The Great Decoupling
A chapter summary from Homo Deus by Yuval Noah Harari.
“Chapter 9 introduces the concept the second half of the book hinges on.”
Chapter 9 introduces the concept the second half of the book hinges on. Until recently, intelligence and consciousness were tangled together in every animal that displayed them — the same brain that figured things out also experienced things, and both capacities had developed together over evolutionary time. With the arrival of digital computers and especially modern machine learning, intelligence and consciousness have started to decouple. A neural network can play chess, drive a car, or diagnose a disease without there being any felt experience anywhere in the system. The intelligence is genuine; the consciousness is absent.
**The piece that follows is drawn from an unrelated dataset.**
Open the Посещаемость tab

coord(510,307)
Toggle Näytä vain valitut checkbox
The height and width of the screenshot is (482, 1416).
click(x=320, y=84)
Harari sees this decoupling as the central drama of the 21st century. The economic implication is that intelligence-without-consciousness can do many jobs humans currently do, including many jobs once assumed to be too cognitively complex for automation. Radiologists, lawyers, journalists, drivers, accountants — much of what these professionals do is pattern matching applied to large datasets, which is exactly what machine learning is good at. The "skilled professional" was historically the human in the loop who brought intelligence to a problem; if intelligence can be supplied without humans, the human is no longer required for the task even if humans still want the income the task provided.
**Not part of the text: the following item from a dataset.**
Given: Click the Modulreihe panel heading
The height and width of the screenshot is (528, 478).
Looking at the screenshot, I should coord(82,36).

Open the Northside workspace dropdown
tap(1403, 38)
The chapter introduces the term "the useless class" — provocative, deliberately so — to describe the population that, in this scenario, has neither economic value (because algorithms do their jobs better) nor political value (because their votes no longer matter to systems run by algorithmic targeting and predictive policy). Harari is careful to note that "useless" is the language of the system, not a moral judgment about the people. The people still have inner lives, still have consciousness, still matter intrinsically to themselves and to those who love them. They are useless only to the economic and political logic of a society that has decoupled value from experience.
The chapter ends by sharpening the question. If intelligence can be supplied without consciousness, then the philosophical claim humanism rests on — that human consciousness is the source of all value and meaning — is in serious trouble. A world run on intelligence-without-consciousness is not a world in which human experience naturally retains its central role. The humanist's confidence that "of course human experience matters" relies on a tacit assumption that intelligence requires consciousness; if that assumption is wrong, then human experience may stop being treated as the central currency of value, and may start being treated as one input among many to systems whose own logic does not depend on it. The decoupling is the wedge.